In the app, we first added the missing persisted filter index:

collection.createIndex((row) => row.threadId)

At that point, we expected SQLite to stop doing a full table scan for the filter.

The important expectation was not just “there is now an index on threadId”. It was:

  1. the persisted expression index for threadId is stored as literal-path SQL
  2. the runtime query for WHERE threadId = ? should compile to the same expression shape
  3. if those shapes match, SQLite should be able to plan SEARCH ... USING INDEX ... for the filter

The expected planner outcome after adding that index was:

  • SEARCH ... USING INDEX <threadId expression index> for the WHERE threadId = ? filter
  • possibly still USE TEMP B-TREE FOR ORDER BY, because the app query also sorts by createdAt DESC, id DESC and there is no composite persisted index for (threadId, createdAt, id)

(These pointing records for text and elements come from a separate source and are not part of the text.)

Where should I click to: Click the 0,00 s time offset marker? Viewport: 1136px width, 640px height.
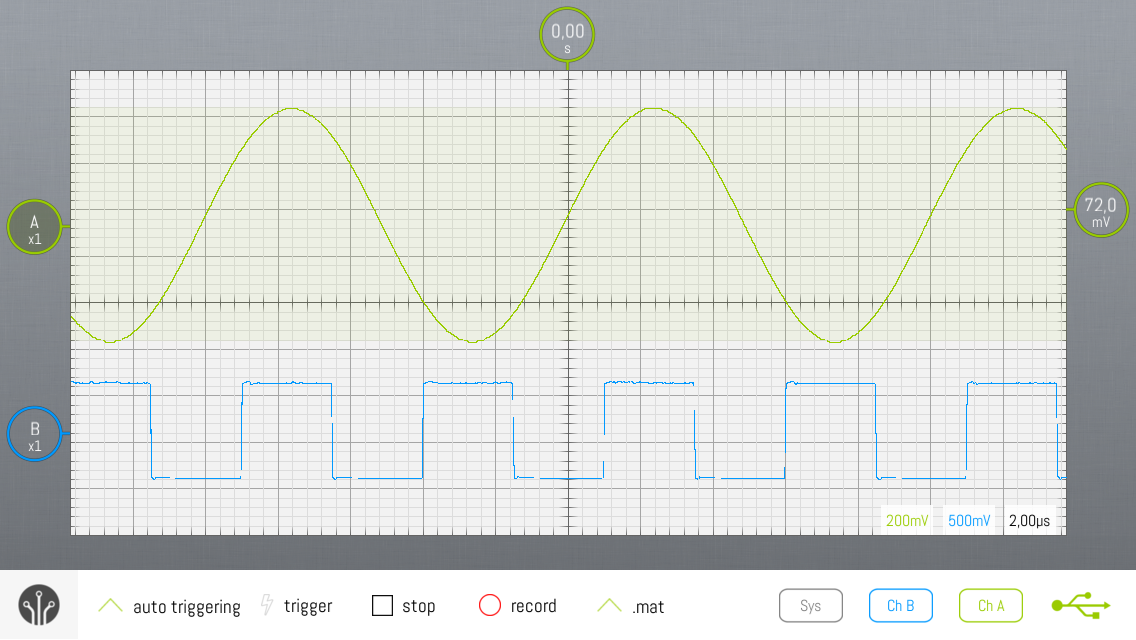pyautogui.click(x=567, y=36)
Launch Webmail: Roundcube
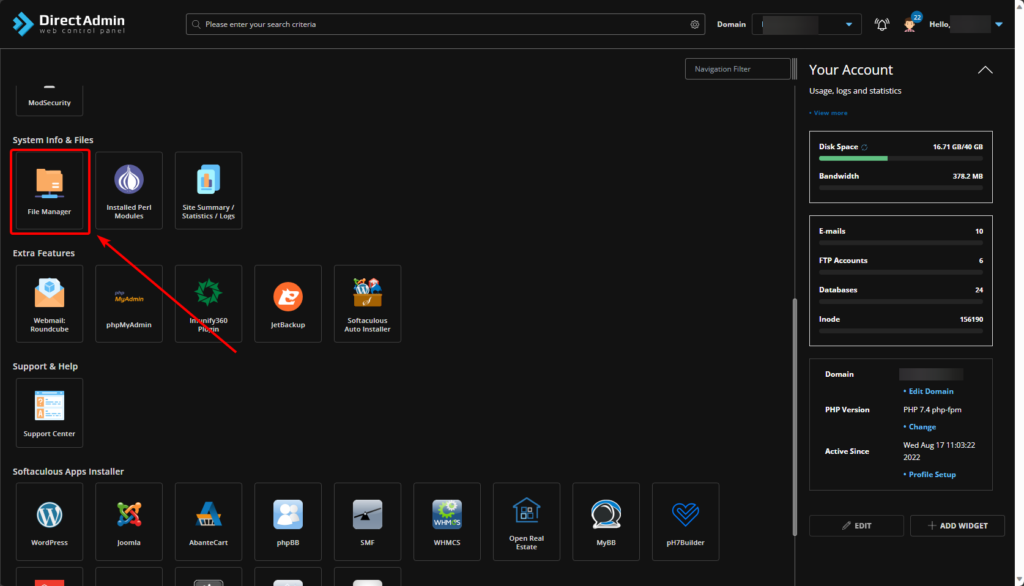The width and height of the screenshot is (1024, 586). [x=49, y=303]
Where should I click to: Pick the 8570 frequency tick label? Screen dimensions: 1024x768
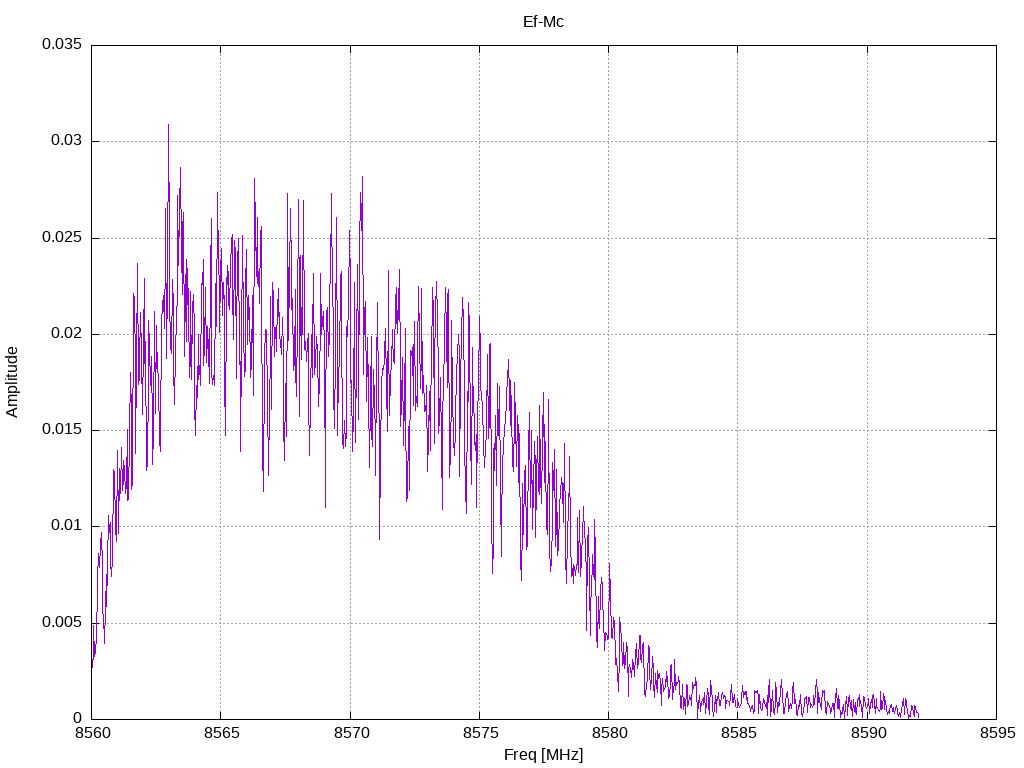click(x=350, y=733)
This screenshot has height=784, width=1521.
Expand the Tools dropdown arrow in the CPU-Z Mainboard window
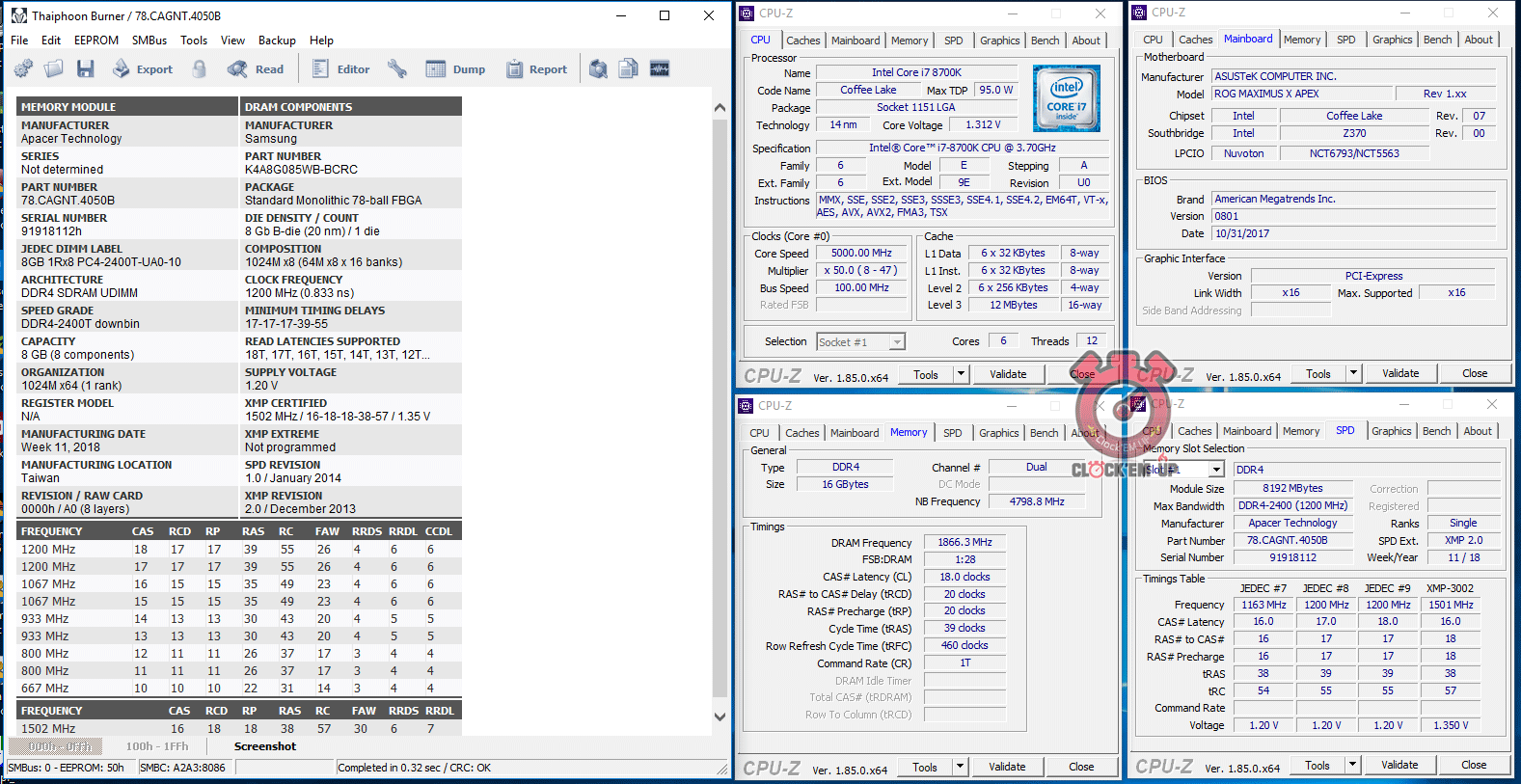pos(1353,373)
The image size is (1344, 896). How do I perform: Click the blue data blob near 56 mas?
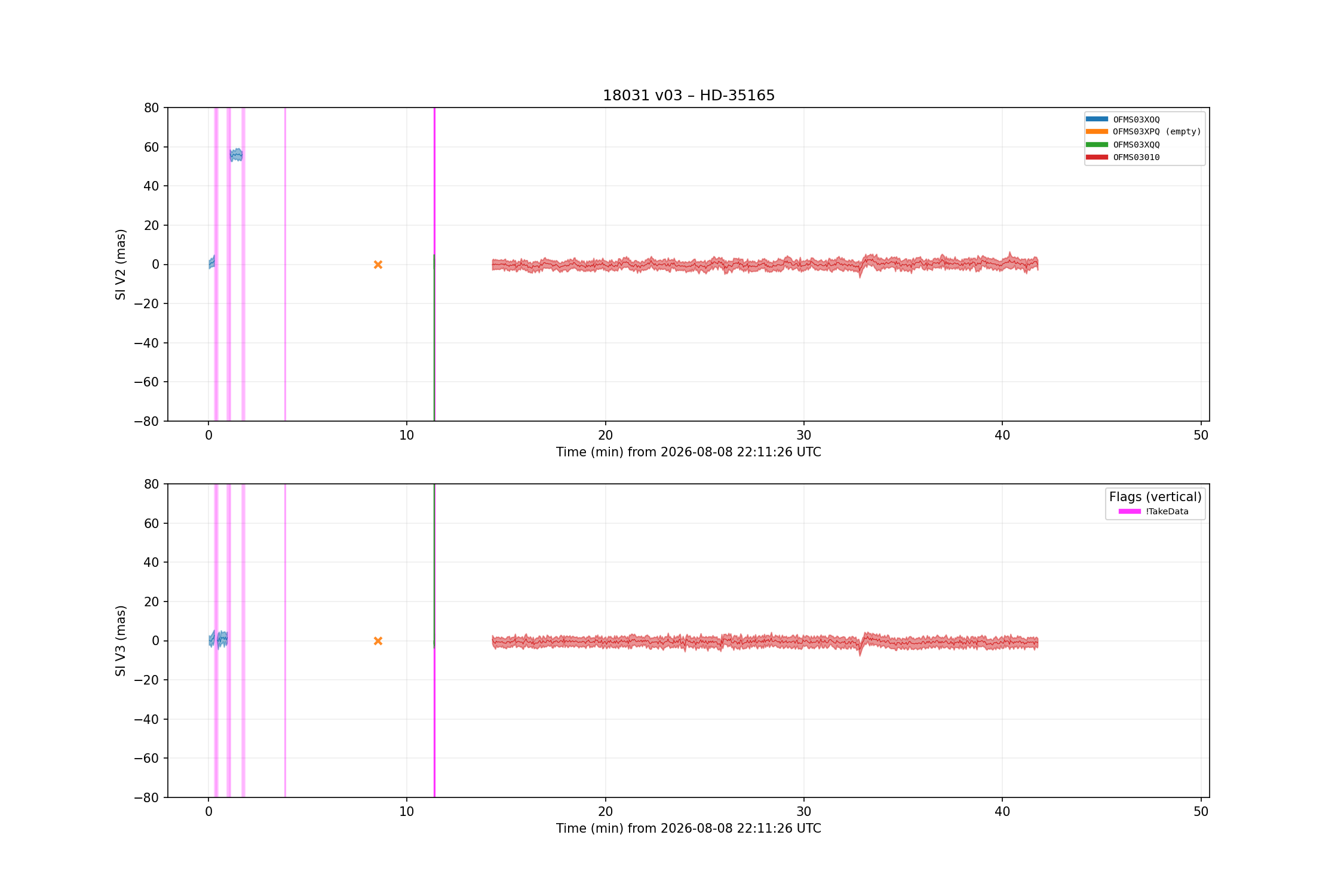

What the runtime query was actually compiled into was the full SQL shape below:

SELECT key, value, metadata, row_version
FROM "c_z6sj6b_e"
WHERE ((CASE json_extract(value, ?)
  WHEN 'bigint' THEN CAST(json_extract(value, ?) AS NUMERIC)
  WHEN 'date' THEN json_extract(value, ?)
  WHEN 'nan' THEN NULL
  WHEN 'infinity' THEN NULL
  WHEN '-infinity' THEN NULL
  ELSE json_extract(value, ?)
END) = ?)
ORDER BY (CASE json_extract(value, ?)
  WHEN 'bigint' THEN CAST(json_extract(value, ?) AS NUMERIC)
  WHEN 'date' THEN json_extract(value, ?)
  WHEN 'nan' THEN NULL
  WHEN 'infinity' THEN NULL
  WHEN '-infinity' THEN NULL
  ELSE json_extract(value, ?)
END) DESC NULLS FIRST,
(CASE json_extract(value, ?)
  WHEN 'bigint' THEN CAST(json_extract(value, ?) AS NUMERIC)
  WHEN 'date' THEN json_extract(value, ?)
  WHEN 'nan' THEN NULL
  WHEN 'infinity' THEN NULL
  WHEN '-infinity' THEN NULL
  ELSE json_extract(value, ?)
END) DESC NULLS FIRST,
key ASC

with params shaped like:

[
  '$.threadId.__tanstack_db_persisted_type__',
  '$.threadId.value',
  '$.threadId.value',
  '$.threadId',
  '92ebe40d-e545-40f2-b0fd-bba86c41b86e',
  '$.createdAt.__tanstack_db_persisted_type__',
  '$.createdAt.value',
  '$.createdAt.value',
  '$.createdAt',
  '$.id.__tanstack_db_persisted_type__',
  '$.id.value',
  '$.id.value',
  '$.id',
]

The persisted expression index for threadId had already been normalized into literal-path SQL such as:

json_extract(value, '$.threadId')

So the runtime query and the persisted index were logically equivalent but not structurally identical from SQLite's perspective. SQLite expression-index matching is shape-sensitive here: json_extract(value, ?) is not the same expression as json_extract(value, '$.threadId') for planner matching purposes.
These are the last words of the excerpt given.